Arithmetic

For efficiency reasons, $\Sigma{}^{{\rm it}}$ defines Integer to be SALLI's GMPInteger. This means that programs using $\Sigma{}^{{\rm it}}$ must be linked with GMP 3.0 or 3.1, and that you cannot run $\Sigma{}^{{\rm it}}$ in the compiler interactive loop. On the other hand, several of GMP's low-level functions are exported by Integer and the other ones can be called safely on elements of Integer. Similarly, $\Sigma{}^{{\rm it}}$ defines Float to be SALLI's GMPFloat. Of course, the machine types MachineInteger, SingleFloat and DoubleFloat remain available in $\Sigma{}^{{\rm it}}$, and it is in fact recommended to use MachineInteger wherever appropriate, in particular for loop or data structure indices. Conversions between MachineInteger and Integer are provided by coerce and machine.
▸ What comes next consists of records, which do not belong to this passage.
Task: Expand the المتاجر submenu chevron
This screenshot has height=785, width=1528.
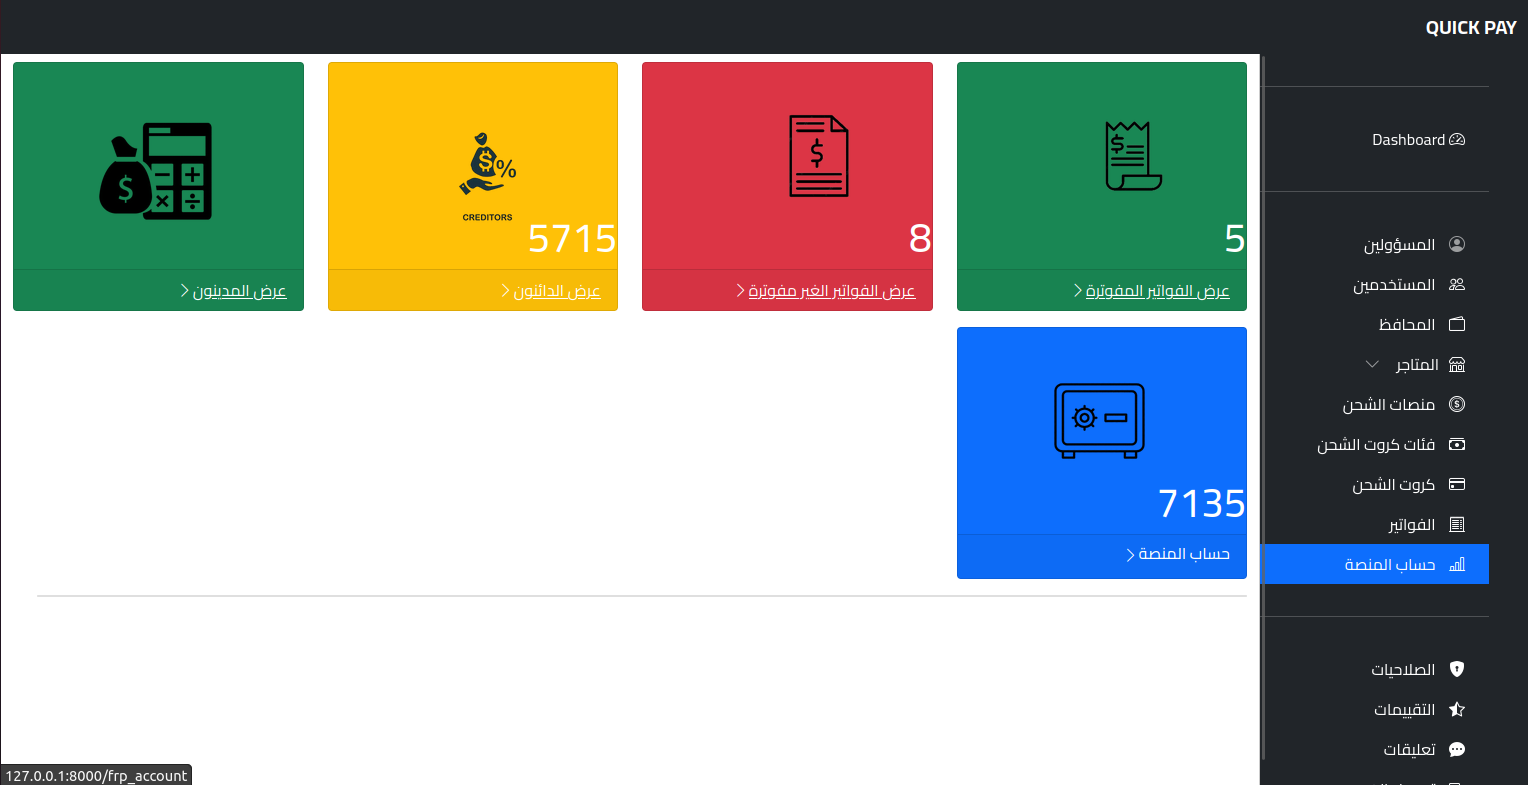Action: pos(1372,365)
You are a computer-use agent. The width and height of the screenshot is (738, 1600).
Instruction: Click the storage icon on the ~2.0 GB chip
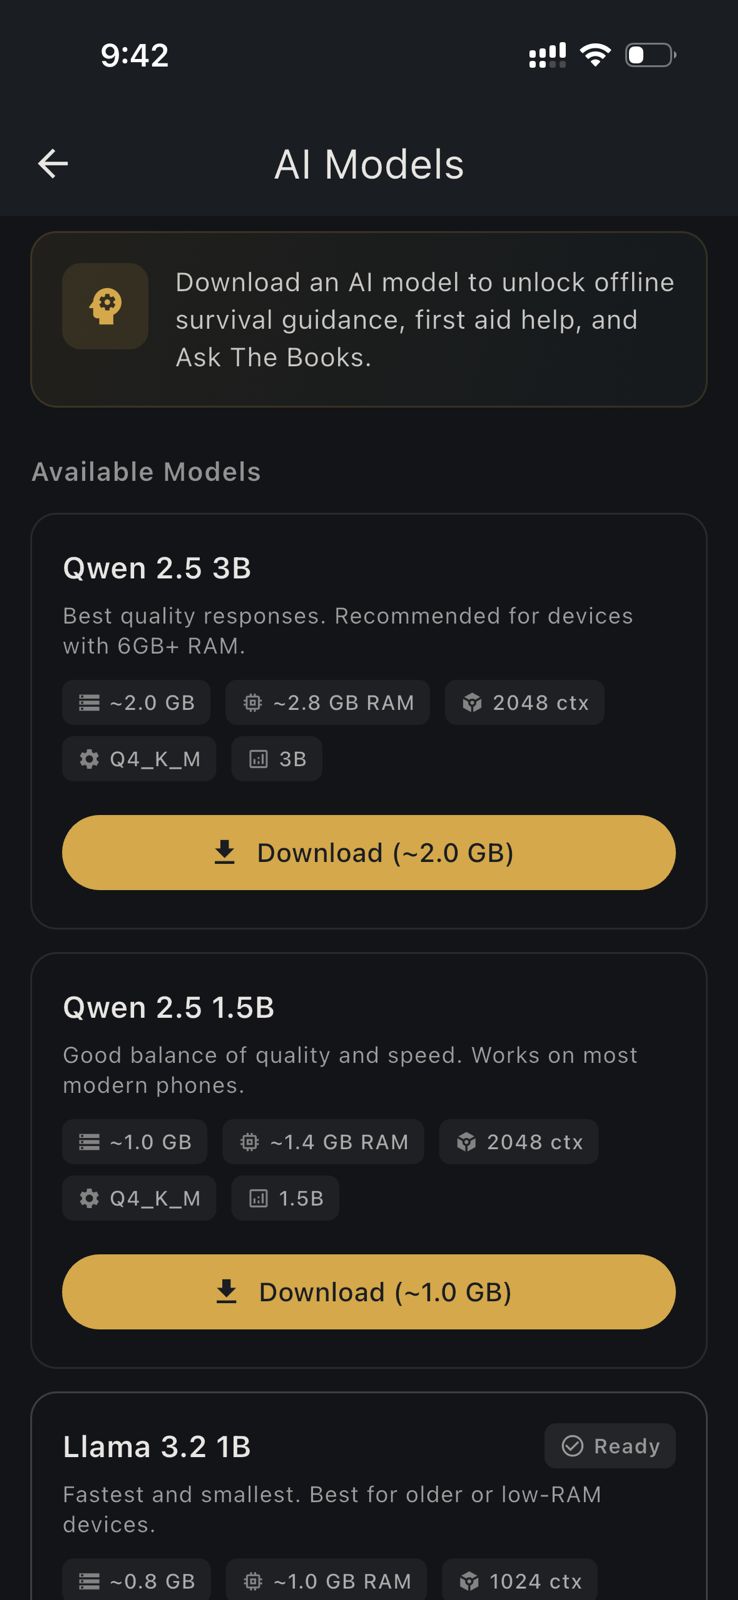coord(89,702)
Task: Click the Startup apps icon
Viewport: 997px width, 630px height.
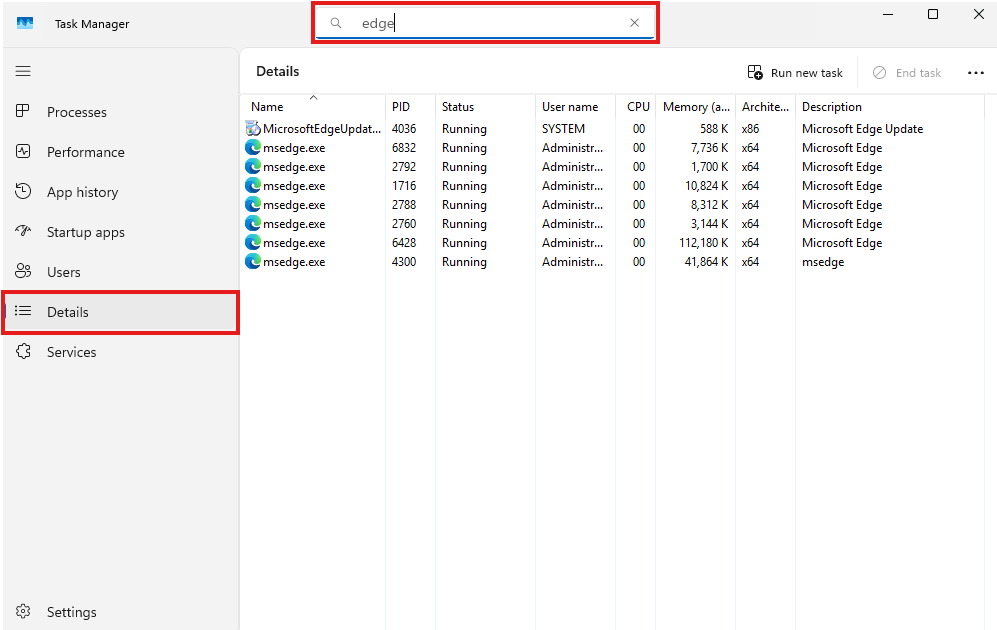Action: (23, 232)
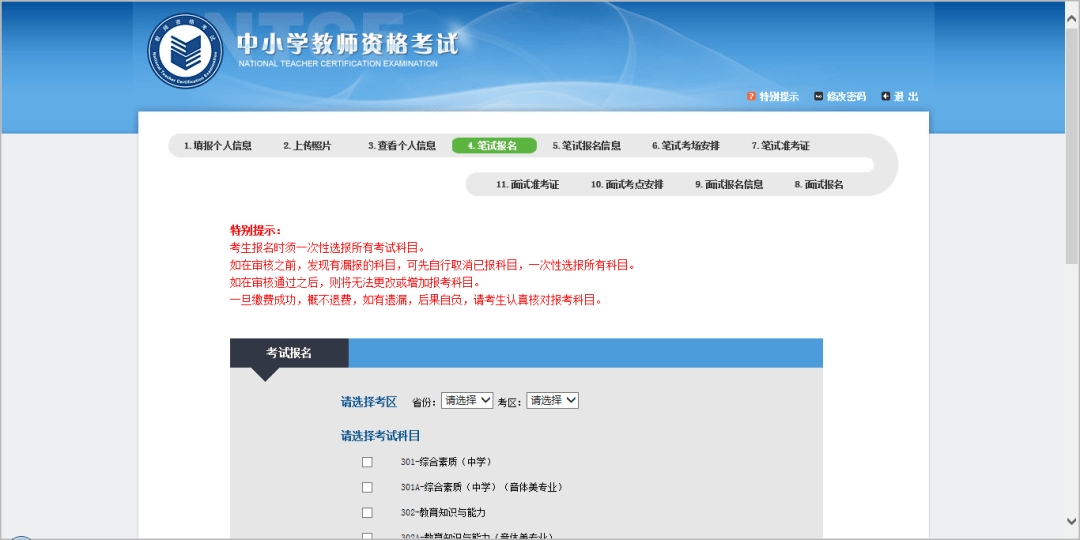This screenshot has width=1080, height=540.
Task: Open the 修改密码 link
Action: 846,96
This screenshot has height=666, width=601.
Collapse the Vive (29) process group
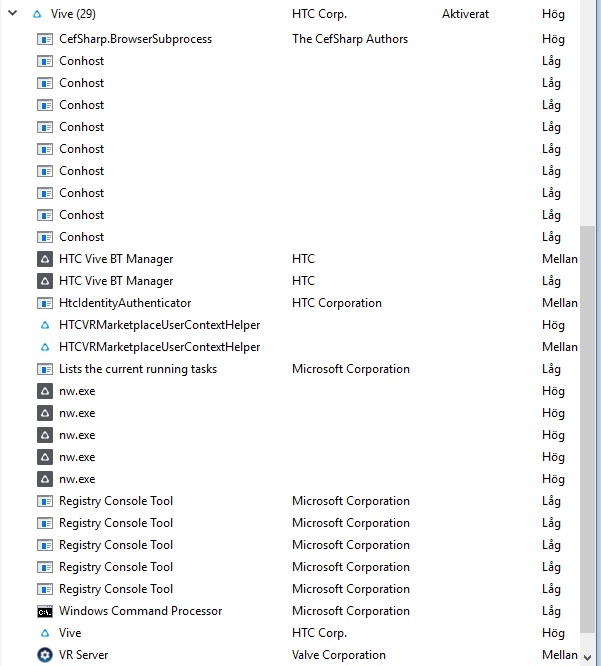[13, 13]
$\Sigma{}^{{\rm it}}$ provides two different implementations of the finite field ${\mathbbm Z}/ p{\mathbbm Z}$ when $p$ is a machine prime: SmallPrimeField provides a standard implementation, while ZechPrimeField provides a significantly faster implementation based on a logarithmic representation of its elements. However, ZechPrimeField precomputes a table of size ${\cal O}(p)$ so it should only be used for reasonably small values of $p$ and when a significant amount of calculations in ${\mathbbm Z}/ p{\mathbbm Z}$ are made following the creation of the type (we have found the precomputation time to be under one second for $p$ around $10^6$ on recent workstations).

The type Fraction$(R)$ implements the fraction field of the GcdDomain $R$. Typical arguments are Integer (to get the rational numbers) or polynomial types. Note that fractions are automatically normalized after each arithmetic operation.